§ **TASK OBJECTIVE**: Return each line of the data below that contains the string "coordinates". Letter case matters.

[Target position data]
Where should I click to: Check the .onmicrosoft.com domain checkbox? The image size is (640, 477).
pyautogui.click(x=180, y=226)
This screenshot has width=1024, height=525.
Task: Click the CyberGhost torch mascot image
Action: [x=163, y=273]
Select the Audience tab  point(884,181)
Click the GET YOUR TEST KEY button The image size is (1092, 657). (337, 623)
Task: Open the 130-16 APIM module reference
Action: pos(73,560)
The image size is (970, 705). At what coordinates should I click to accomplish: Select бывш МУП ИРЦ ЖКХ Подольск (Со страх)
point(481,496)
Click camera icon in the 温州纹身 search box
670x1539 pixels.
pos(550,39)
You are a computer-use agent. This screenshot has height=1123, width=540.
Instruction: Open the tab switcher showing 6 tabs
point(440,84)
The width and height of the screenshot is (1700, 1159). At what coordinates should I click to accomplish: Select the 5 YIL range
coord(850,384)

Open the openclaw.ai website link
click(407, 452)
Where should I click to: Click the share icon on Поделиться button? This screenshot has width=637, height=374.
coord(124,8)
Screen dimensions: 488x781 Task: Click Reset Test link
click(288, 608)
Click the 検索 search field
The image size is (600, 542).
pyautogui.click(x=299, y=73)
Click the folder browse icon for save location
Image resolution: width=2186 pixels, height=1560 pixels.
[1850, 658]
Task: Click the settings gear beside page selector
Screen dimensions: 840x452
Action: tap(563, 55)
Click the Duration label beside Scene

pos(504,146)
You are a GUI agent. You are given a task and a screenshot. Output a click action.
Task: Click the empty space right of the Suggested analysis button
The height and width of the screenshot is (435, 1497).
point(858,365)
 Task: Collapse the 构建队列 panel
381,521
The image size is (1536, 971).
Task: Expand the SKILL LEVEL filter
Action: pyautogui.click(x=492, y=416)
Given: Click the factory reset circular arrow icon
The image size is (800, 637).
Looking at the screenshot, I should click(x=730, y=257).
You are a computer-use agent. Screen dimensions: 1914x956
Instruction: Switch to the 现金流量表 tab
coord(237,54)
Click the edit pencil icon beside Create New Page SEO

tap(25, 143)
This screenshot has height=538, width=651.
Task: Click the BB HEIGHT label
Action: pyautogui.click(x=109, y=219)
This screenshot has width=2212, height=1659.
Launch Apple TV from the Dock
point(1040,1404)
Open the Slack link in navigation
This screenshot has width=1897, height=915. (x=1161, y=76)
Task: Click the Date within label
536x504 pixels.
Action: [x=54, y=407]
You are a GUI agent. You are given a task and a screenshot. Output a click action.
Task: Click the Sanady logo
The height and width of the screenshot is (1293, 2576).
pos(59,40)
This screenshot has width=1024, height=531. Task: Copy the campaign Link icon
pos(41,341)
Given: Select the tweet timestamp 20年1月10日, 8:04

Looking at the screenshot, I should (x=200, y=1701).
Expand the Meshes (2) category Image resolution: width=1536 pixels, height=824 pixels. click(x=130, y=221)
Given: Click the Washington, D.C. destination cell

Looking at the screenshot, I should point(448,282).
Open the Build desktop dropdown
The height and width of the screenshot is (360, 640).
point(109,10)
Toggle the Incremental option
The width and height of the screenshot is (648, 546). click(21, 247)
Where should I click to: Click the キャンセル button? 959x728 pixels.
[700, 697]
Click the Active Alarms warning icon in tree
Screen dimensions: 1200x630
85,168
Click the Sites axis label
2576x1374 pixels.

§ **EXERCISE RESPONSE**:
The image size is (970, 705). At what coordinates should I click to accomplish: Select бывш МУП ИРЦ ЖКХ Подольск (Со страх)
The width and height of the screenshot is (1700, 1159). At what coordinates should I click to accomplish: Select the 5 YIL range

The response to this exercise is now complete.